WHAT YOU HAVE TO DO: Lines from the one containing "The width and" through the last line of the records below need to be repeated exactly; nothing else, and no pictures.

[Items from a dataset]
____

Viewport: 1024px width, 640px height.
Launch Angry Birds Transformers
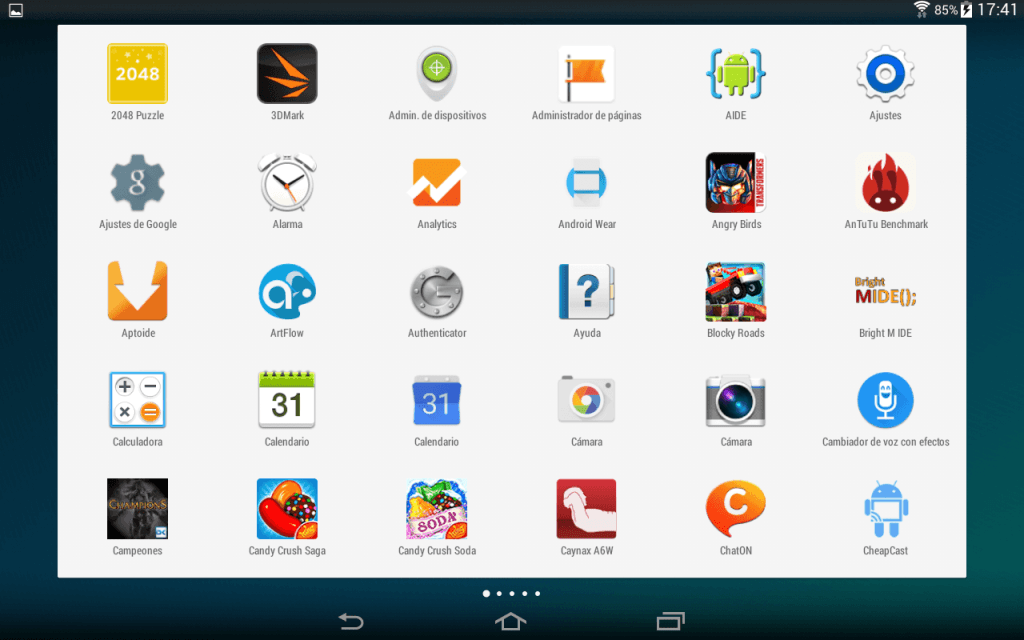pos(735,182)
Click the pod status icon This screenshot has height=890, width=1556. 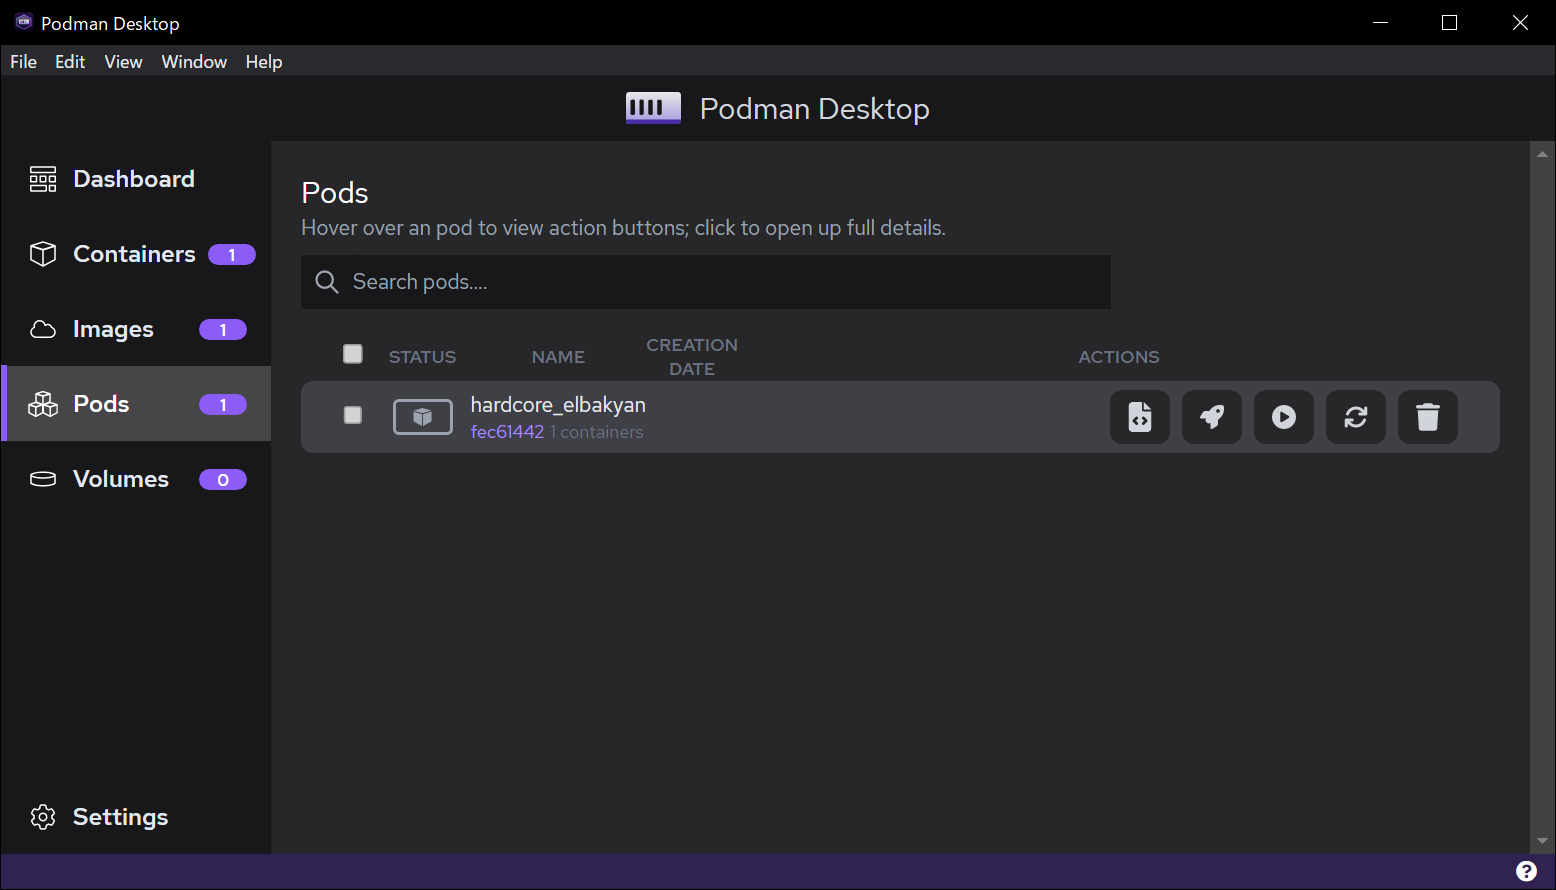(422, 417)
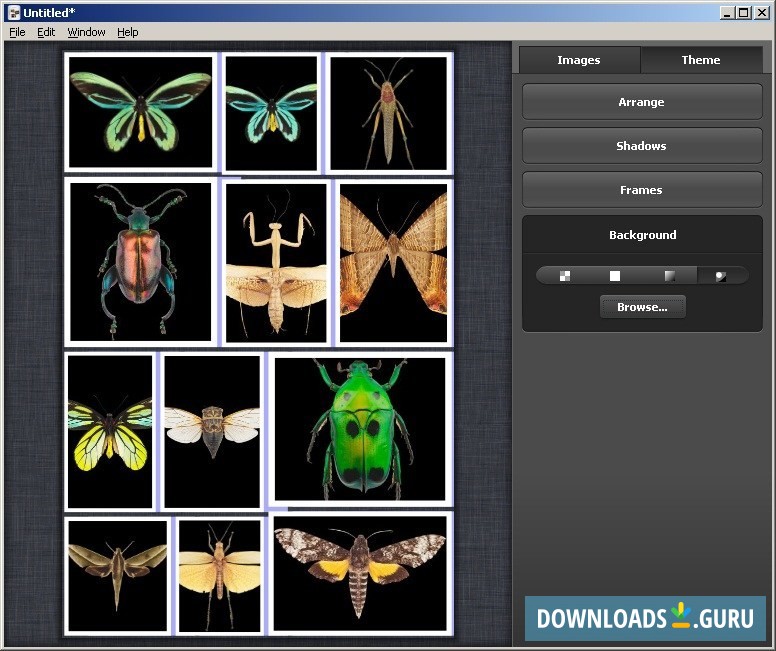The image size is (776, 651).
Task: Open the Window menu
Action: [86, 32]
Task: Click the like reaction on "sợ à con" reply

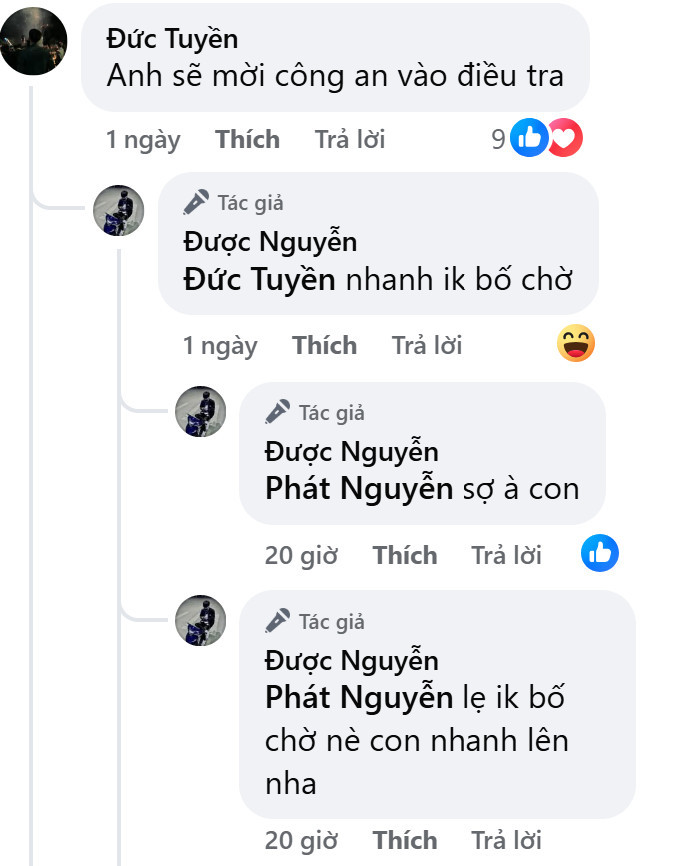Action: 600,554
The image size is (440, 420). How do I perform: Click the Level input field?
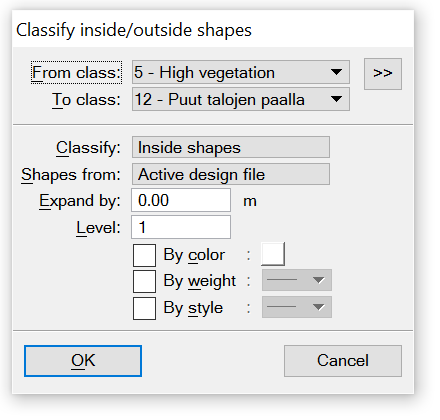tap(181, 227)
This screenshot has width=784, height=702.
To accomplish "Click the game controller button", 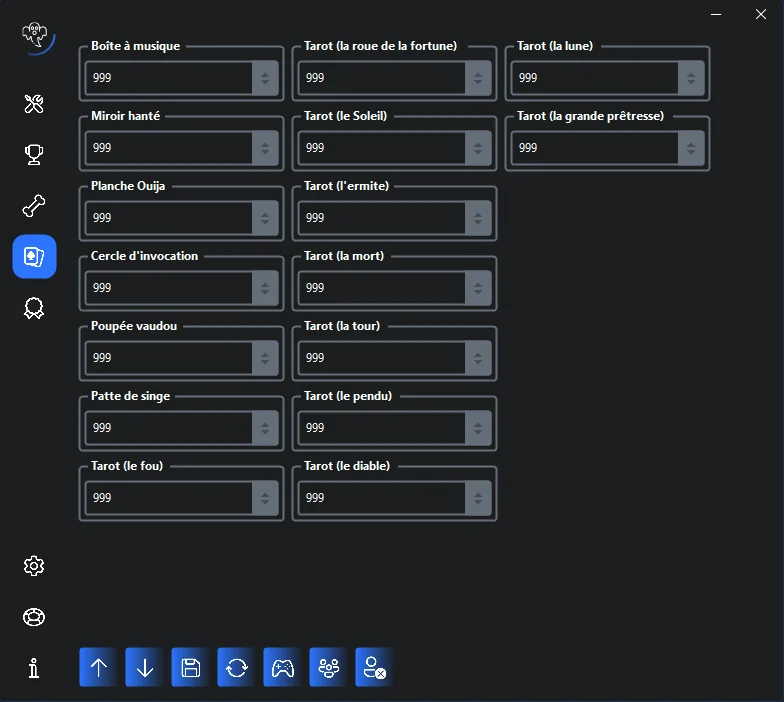I will pos(282,668).
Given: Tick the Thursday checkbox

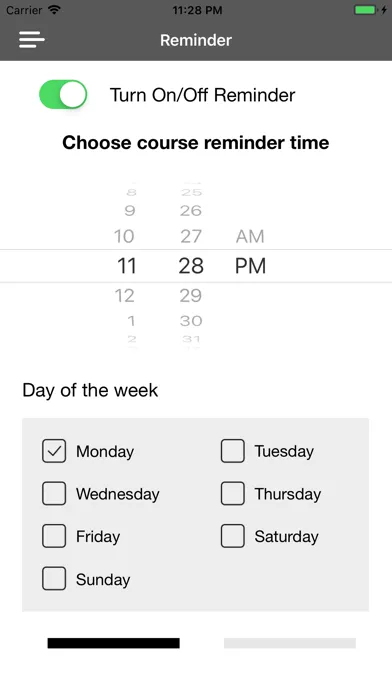Looking at the screenshot, I should [233, 494].
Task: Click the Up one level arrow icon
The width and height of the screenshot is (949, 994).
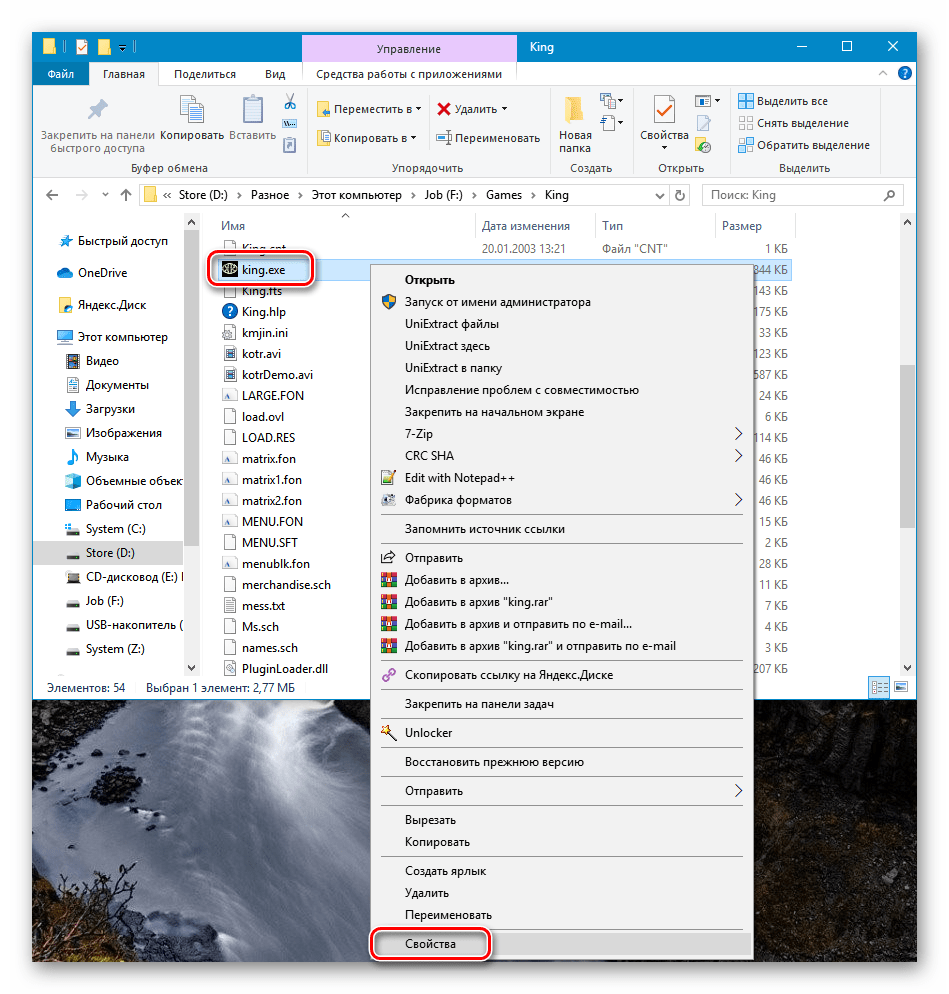Action: pyautogui.click(x=126, y=195)
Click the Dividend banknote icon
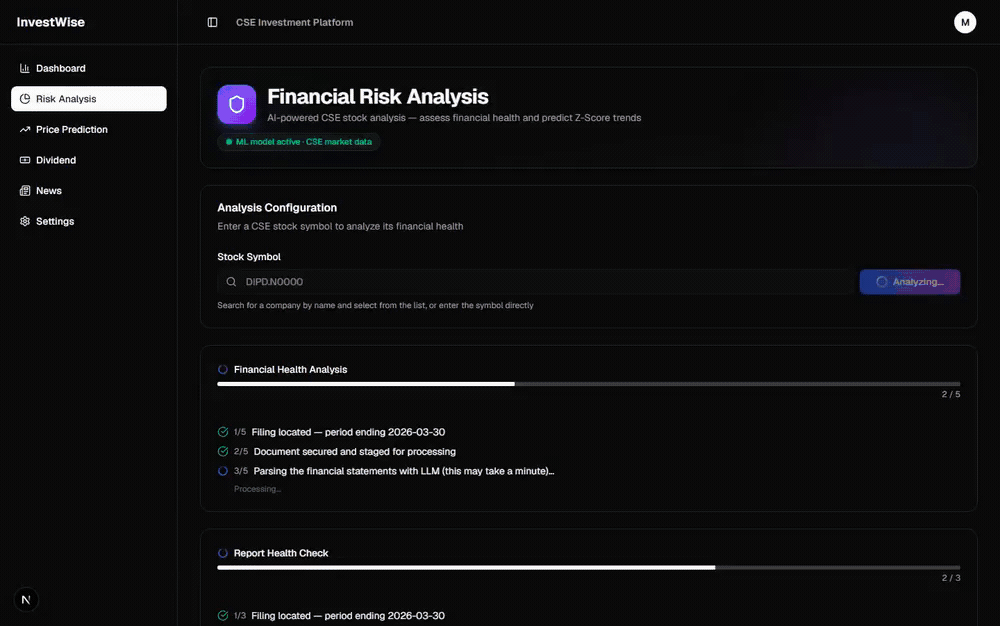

____

TASK RESPONSE:
The width and height of the screenshot is (949, 994).
Action: pyautogui.click(x=126, y=195)
Click the Dividend banknote icon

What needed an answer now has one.